Scale dependence of effective specialization: its analysis and implications for estimates of global insect species richness

Estimates of global insect species richness are sometimes based on effective specialization, a calculation used to estimate the number of insect species that is restricted to a particular tree species. Yet it is not clear how effective specialization is influenced by spatial scale or characteristics of the insect community itself (e.g. species richness). We investigated scale dependence and community predictors of effective specialization using 15,907 beetles (583 species) collected by insecticide fogging from the crowns of 96 trees (including 32 Quercus trees) located in Ohio and Indiana. Trees were distributed across 24 forest stands (∼1 ha) nested within six sites (∼10–100 km²) and two ecoregions (> 1000 km²). Using paired-sample randomization tests, we found that effective specialization ( f _k ) exhibited negative scale-dependence in early (May–June 2000) and late (August–September 2000) sampling periods.
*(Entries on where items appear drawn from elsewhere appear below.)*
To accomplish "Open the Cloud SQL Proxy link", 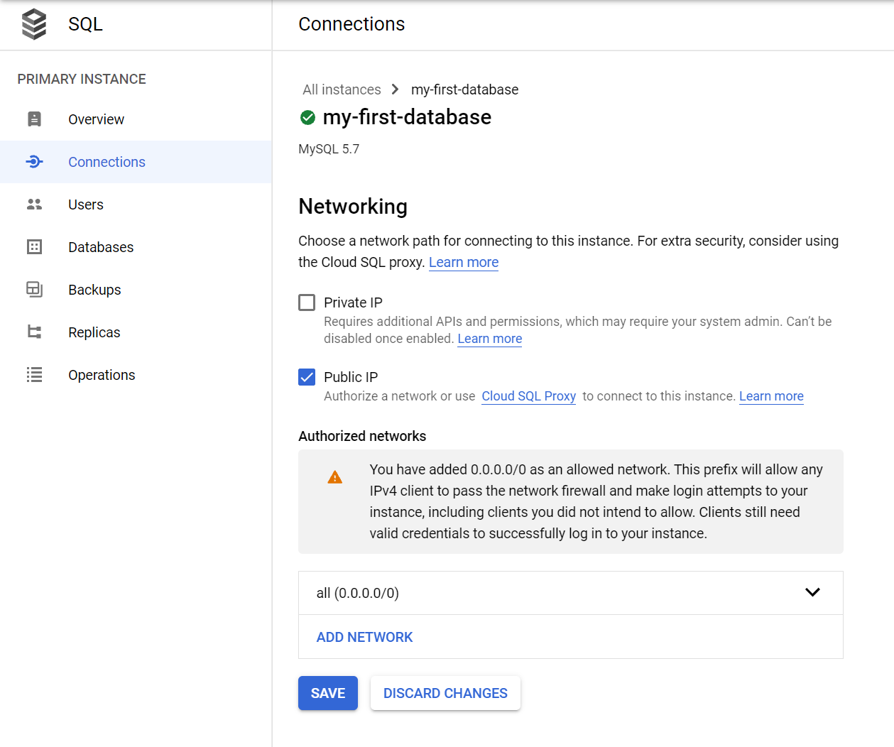I will pyautogui.click(x=528, y=396).
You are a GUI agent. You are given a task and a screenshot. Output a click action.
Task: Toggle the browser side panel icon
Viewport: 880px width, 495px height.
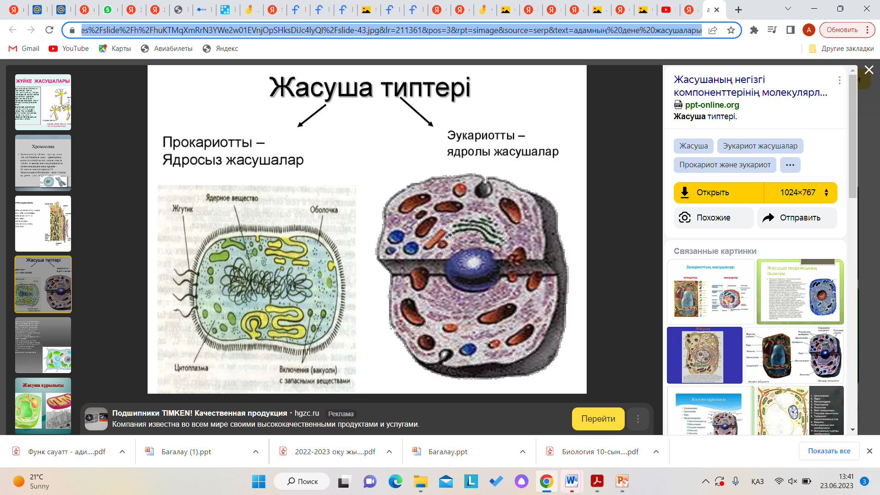tap(791, 30)
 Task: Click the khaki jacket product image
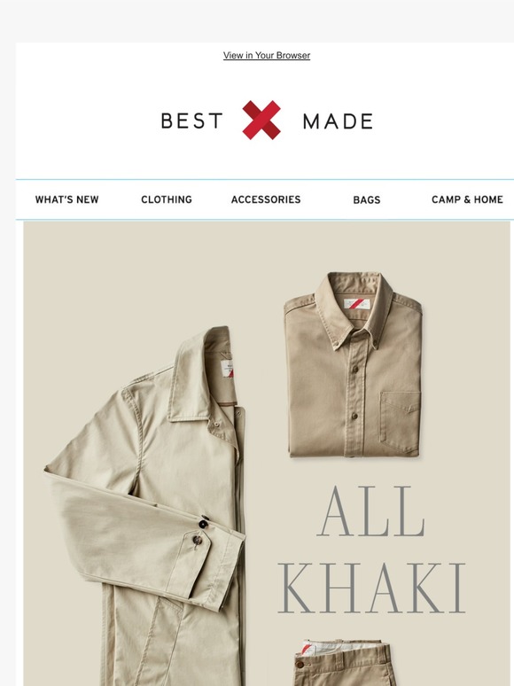145,506
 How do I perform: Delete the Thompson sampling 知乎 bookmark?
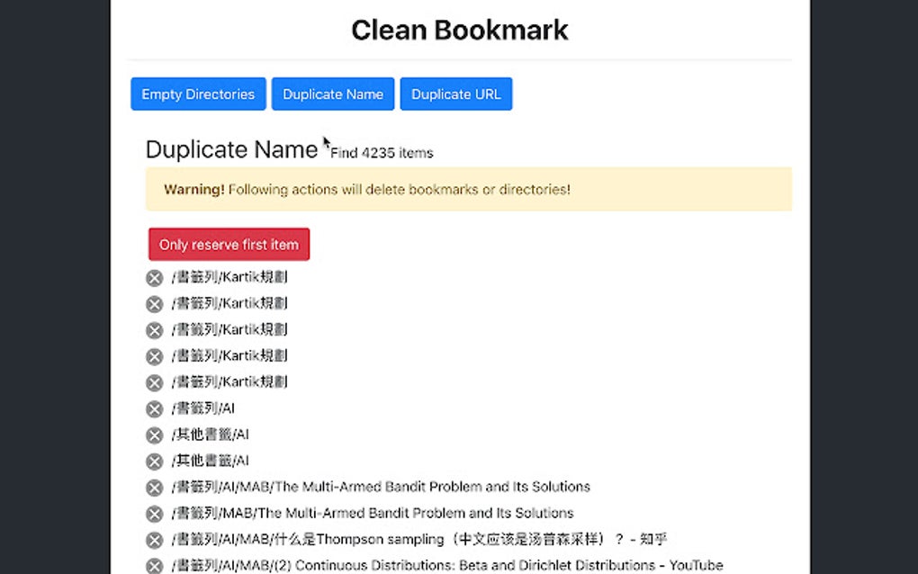click(153, 539)
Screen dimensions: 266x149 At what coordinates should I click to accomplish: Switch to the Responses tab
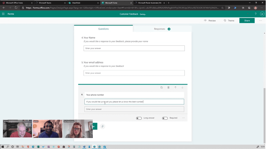[x=162, y=29]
Our average effective specialization ( F ) values — those that are comparable to Erwin's (1982) estimates — ranged from 19% to 97%, and increased as spatial scale decreased. We also found that beetle species richness and the number of shared beetle species across host trees were significant and consistent negative predictors of F . This shows that increases in spatial scale, species richness, and the number of trees (and/or tree species) all coincide with decreases in effective specialization. Collectively, our results indicate that estimates of global insect species richness based on effective specialization at a single spatial scale are overestimating the magnitude of global insect species richness. We propose that scale dependence should be promoted to a central concept in the research program on global estimates of species richness.